▸ **Required work**: Restate, word for word, each record that follows.
─── Task input ───
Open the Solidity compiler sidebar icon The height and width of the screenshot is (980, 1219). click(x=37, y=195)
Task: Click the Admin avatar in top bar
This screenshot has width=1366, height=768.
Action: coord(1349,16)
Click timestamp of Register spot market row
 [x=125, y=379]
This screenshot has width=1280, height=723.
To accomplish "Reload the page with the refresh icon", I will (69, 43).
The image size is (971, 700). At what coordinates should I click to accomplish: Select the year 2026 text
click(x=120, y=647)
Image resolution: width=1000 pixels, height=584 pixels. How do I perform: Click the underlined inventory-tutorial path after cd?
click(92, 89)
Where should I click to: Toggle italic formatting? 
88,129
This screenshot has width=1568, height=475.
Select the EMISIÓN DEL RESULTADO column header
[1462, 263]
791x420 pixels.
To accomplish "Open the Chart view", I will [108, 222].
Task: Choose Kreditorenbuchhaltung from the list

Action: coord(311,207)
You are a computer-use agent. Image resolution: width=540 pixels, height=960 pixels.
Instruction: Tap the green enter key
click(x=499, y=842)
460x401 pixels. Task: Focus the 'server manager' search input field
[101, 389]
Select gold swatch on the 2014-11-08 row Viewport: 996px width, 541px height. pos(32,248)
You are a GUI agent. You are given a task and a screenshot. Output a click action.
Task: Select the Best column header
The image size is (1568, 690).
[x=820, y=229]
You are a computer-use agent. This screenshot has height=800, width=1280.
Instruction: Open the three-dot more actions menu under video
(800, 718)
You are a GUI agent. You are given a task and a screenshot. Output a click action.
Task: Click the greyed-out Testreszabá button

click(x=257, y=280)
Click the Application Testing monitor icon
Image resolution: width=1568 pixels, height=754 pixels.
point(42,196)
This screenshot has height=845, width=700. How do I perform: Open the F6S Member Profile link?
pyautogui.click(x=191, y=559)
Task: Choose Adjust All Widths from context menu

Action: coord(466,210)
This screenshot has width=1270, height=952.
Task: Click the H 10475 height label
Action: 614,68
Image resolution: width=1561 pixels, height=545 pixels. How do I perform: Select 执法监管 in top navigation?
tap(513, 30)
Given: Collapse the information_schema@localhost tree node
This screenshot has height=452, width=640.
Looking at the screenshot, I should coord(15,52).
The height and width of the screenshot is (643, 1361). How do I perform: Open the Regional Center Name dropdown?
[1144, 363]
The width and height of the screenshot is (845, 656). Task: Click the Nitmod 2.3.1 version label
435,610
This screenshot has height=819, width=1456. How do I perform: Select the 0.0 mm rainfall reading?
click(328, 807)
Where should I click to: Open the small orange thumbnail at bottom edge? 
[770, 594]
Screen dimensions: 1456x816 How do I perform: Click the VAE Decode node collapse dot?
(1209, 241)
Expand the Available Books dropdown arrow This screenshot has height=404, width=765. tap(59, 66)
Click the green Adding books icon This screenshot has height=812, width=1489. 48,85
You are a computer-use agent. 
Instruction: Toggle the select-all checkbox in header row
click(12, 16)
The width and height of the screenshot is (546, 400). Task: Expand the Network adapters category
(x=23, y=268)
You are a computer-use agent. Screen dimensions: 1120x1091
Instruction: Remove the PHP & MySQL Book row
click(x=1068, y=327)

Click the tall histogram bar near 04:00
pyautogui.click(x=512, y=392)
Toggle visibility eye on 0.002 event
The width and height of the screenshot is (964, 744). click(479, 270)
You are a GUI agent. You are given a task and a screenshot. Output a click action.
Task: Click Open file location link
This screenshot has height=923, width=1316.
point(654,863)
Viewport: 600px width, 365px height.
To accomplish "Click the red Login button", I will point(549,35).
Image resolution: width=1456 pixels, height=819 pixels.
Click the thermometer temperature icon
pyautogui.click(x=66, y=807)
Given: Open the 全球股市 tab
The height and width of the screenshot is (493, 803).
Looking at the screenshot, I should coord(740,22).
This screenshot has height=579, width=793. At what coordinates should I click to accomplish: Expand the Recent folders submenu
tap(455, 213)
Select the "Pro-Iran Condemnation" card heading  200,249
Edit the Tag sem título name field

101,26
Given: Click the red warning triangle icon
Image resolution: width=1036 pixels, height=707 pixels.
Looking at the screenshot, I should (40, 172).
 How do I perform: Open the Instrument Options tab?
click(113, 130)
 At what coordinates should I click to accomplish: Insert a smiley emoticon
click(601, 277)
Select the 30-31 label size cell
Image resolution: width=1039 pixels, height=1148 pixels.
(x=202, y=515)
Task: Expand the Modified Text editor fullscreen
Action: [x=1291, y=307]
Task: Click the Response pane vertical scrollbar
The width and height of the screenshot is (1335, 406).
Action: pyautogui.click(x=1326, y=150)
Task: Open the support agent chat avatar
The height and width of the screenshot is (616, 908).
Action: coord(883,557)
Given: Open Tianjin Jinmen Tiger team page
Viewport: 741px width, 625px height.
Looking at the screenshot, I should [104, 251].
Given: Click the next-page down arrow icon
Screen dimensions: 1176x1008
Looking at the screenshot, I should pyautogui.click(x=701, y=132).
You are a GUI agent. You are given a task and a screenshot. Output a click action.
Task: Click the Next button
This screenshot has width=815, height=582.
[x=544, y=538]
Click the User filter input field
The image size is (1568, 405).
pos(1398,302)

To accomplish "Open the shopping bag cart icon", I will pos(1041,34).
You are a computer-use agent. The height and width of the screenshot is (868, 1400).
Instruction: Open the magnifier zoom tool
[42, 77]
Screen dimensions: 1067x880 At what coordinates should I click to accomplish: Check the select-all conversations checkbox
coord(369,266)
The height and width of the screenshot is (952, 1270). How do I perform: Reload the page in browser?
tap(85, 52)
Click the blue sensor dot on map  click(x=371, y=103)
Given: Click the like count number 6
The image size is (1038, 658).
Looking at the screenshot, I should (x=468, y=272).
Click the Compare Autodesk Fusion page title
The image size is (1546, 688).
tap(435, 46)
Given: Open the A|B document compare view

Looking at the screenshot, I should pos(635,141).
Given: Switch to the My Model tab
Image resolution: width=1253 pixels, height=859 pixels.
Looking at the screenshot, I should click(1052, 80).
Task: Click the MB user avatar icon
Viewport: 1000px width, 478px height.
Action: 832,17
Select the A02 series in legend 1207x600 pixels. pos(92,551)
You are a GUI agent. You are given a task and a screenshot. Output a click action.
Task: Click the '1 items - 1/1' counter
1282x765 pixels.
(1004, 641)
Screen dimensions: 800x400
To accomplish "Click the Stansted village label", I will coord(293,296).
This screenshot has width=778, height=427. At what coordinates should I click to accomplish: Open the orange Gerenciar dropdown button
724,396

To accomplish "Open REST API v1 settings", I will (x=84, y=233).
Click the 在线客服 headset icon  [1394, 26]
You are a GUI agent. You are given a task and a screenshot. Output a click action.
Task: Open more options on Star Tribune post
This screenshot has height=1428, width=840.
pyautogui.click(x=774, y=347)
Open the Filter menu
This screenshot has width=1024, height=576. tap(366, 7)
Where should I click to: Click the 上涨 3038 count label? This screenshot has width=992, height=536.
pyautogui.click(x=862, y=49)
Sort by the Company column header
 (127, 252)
───
▸ **Written response**:
Open the Solidity compiler sidebar icon The height and width of the screenshot is (980, 1219). click(x=37, y=195)
Task: Click the Admin avatar in top bar
This screenshot has width=1366, height=768.
Action: coord(1349,16)
Click timestamp of Register spot market row
 [x=125, y=379]
This screenshot has width=1280, height=723.
To accomplish "Reload the page with the refresh icon", I will (69, 43).
The image size is (971, 700). At what coordinates should I click to accomplish: Select the year 2026 text
click(x=120, y=647)
Image resolution: width=1000 pixels, height=584 pixels. How do I perform: Click the underlined inventory-tutorial path after cd?
click(92, 89)
Where should I click to: Toggle italic formatting? 
88,129
This screenshot has width=1568, height=475.
Select the EMISIÓN DEL RESULTADO column header
[1462, 263]
791x420 pixels.
To accomplish "Open the Chart view", I will [108, 222].
Task: Choose Kreditorenbuchhaltung from the list

Action: coord(311,207)
You are a computer-use agent. Image resolution: width=540 pixels, height=960 pixels.
Instruction: Tap the green enter key
click(x=499, y=842)
460x401 pixels. Task: Focus the 'server manager' search input field
[101, 389]
Select gold swatch on the 2014-11-08 row Viewport: 996px width, 541px height. pos(32,248)
You are a GUI agent. You are given a task and a screenshot. Output a click action.
Task: Select the Best column header
The image size is (1568, 690).
[x=820, y=229]
You are a computer-use agent. This screenshot has height=800, width=1280.
Instruction: Open the three-dot more actions menu under video
(800, 718)
You are a GUI agent. You are given a task and a screenshot. Output a click action.
Task: Click the greyed-out Testreszabá button

click(x=257, y=280)
Click the Application Testing monitor icon
Image resolution: width=1568 pixels, height=754 pixels.
point(42,196)
This screenshot has height=845, width=700. How do I perform: Open the F6S Member Profile link?
pyautogui.click(x=191, y=559)
Task: Choose Adjust All Widths from context menu

Action: coord(466,210)
This screenshot has width=1270, height=952.
Task: Click the H 10475 height label
Action: 614,68
Image resolution: width=1561 pixels, height=545 pixels. How do I perform: Select 执法监管 in top navigation?
tap(513, 30)
Given: Collapse the information_schema@localhost tree node
This screenshot has height=452, width=640.
Looking at the screenshot, I should coord(15,52).
The height and width of the screenshot is (643, 1361). How do I perform: Open the Regional Center Name dropdown?
[1144, 363]
The width and height of the screenshot is (845, 656). Task: Click the Nitmod 2.3.1 version label
435,610
This screenshot has height=819, width=1456. How do I perform: Select the 0.0 mm rainfall reading?
click(328, 807)
Where should I click to: Open the small orange thumbnail at bottom edge? 
[770, 594]
Screen dimensions: 1456x816 How do I perform: Click the VAE Decode node collapse dot?
(1209, 241)
Expand the Available Books dropdown arrow This screenshot has height=404, width=765. tap(59, 66)
Click the green Adding books icon This screenshot has height=812, width=1489. 48,85
You are a computer-use agent. 
Instruction: Toggle the select-all checkbox in header row
click(12, 16)
The width and height of the screenshot is (546, 400). Task: Expand the Network adapters category
(x=23, y=268)
You are a computer-use agent. Screen dimensions: 1120x1091
Instruction: Remove the PHP & MySQL Book row
click(x=1068, y=327)

Click the tall histogram bar near 04:00
pyautogui.click(x=512, y=392)
Toggle visibility eye on 0.002 event
The width and height of the screenshot is (964, 744). click(479, 270)
You are a GUI agent. You are given a task and a screenshot. Output a click action.
Task: Click Open file location link
This screenshot has height=923, width=1316.
point(654,863)
Viewport: 600px width, 365px height.
To accomplish "Click the red Login button", I will point(549,35).
Image resolution: width=1456 pixels, height=819 pixels.
Click the thermometer temperature icon
pyautogui.click(x=66, y=807)
Given: Open the 全球股市 tab
The height and width of the screenshot is (493, 803).
Looking at the screenshot, I should coord(740,22).
This screenshot has height=579, width=793. At what coordinates should I click to accomplish: Expand the Recent folders submenu
tap(455, 213)
Select the "Pro-Iran Condemnation" card heading  200,249
Edit the Tag sem título name field

101,26
Given: Click the red warning triangle icon
Image resolution: width=1036 pixels, height=707 pixels.
Looking at the screenshot, I should (40, 172).
 How do I perform: Open the Instrument Options tab?
click(113, 130)
 At what coordinates should I click to accomplish: Insert a smiley emoticon
click(601, 277)
Select the 30-31 label size cell
Image resolution: width=1039 pixels, height=1148 pixels.
(x=202, y=515)
Task: Expand the Modified Text editor fullscreen
Action: [x=1291, y=307]
Task: Click the Response pane vertical scrollbar
The width and height of the screenshot is (1335, 406).
Action: pyautogui.click(x=1326, y=150)
Task: Open the support agent chat avatar
The height and width of the screenshot is (616, 908).
Action: coord(883,557)
Given: Open Tianjin Jinmen Tiger team page
Viewport: 741px width, 625px height.
Looking at the screenshot, I should [104, 251].
Given: Click the next-page down arrow icon
Screen dimensions: 1176x1008
Looking at the screenshot, I should pyautogui.click(x=701, y=132).
You are a GUI agent. You are given a task and a screenshot. Output a click action.
Task: Click the Next button
This screenshot has width=815, height=582.
[x=544, y=538]
Click the User filter input field
The image size is (1568, 405).
pos(1398,302)

To accomplish "Open the shopping bag cart icon", I will pos(1041,34).
You are a computer-use agent. The height and width of the screenshot is (868, 1400).
Instruction: Open the magnifier zoom tool
[42, 77]
Screen dimensions: 1067x880 At what coordinates should I click to accomplish: Check the select-all conversations checkbox
coord(369,266)
The height and width of the screenshot is (952, 1270). How do I perform: Reload the page in browser?
tap(85, 52)
Click the blue sensor dot on map  click(x=371, y=103)
Given: Click the like count number 6
The image size is (1038, 658).
Looking at the screenshot, I should (x=468, y=272).
Click the Compare Autodesk Fusion page title
The image size is (1546, 688).
tap(435, 46)
Given: Open the A|B document compare view

Looking at the screenshot, I should pos(635,141).
Given: Switch to the My Model tab
Image resolution: width=1253 pixels, height=859 pixels.
Looking at the screenshot, I should click(1052, 80).
Task: Click the MB user avatar icon
Viewport: 1000px width, 478px height.
Action: 832,17
Select the A02 series in legend 1207x600 pixels. pos(92,551)
You are a GUI agent. You are given a task and a screenshot. Output a click action.
Task: Click the '1 items - 1/1' counter
1282x765 pixels.
(1004, 641)
Screen dimensions: 800x400
To accomplish "Click the Stansted village label", I will coord(293,296).
This screenshot has width=778, height=427. At what coordinates should I click to accomplish: Open the orange Gerenciar dropdown button
724,396

To accomplish "Open REST API v1 settings", I will (x=84, y=233).
Click the 在线客服 headset icon  [1394, 26]
You are a GUI agent. You are given a task and a screenshot. Output a click action.
Task: Open more options on Star Tribune post
This screenshot has height=1428, width=840.
pyautogui.click(x=774, y=347)
Open the Filter menu
This screenshot has width=1024, height=576. tap(366, 7)
Where should I click to: Click the 上涨 3038 count label? This screenshot has width=992, height=536.
pyautogui.click(x=862, y=49)
Sort by the Company column header
 (127, 252)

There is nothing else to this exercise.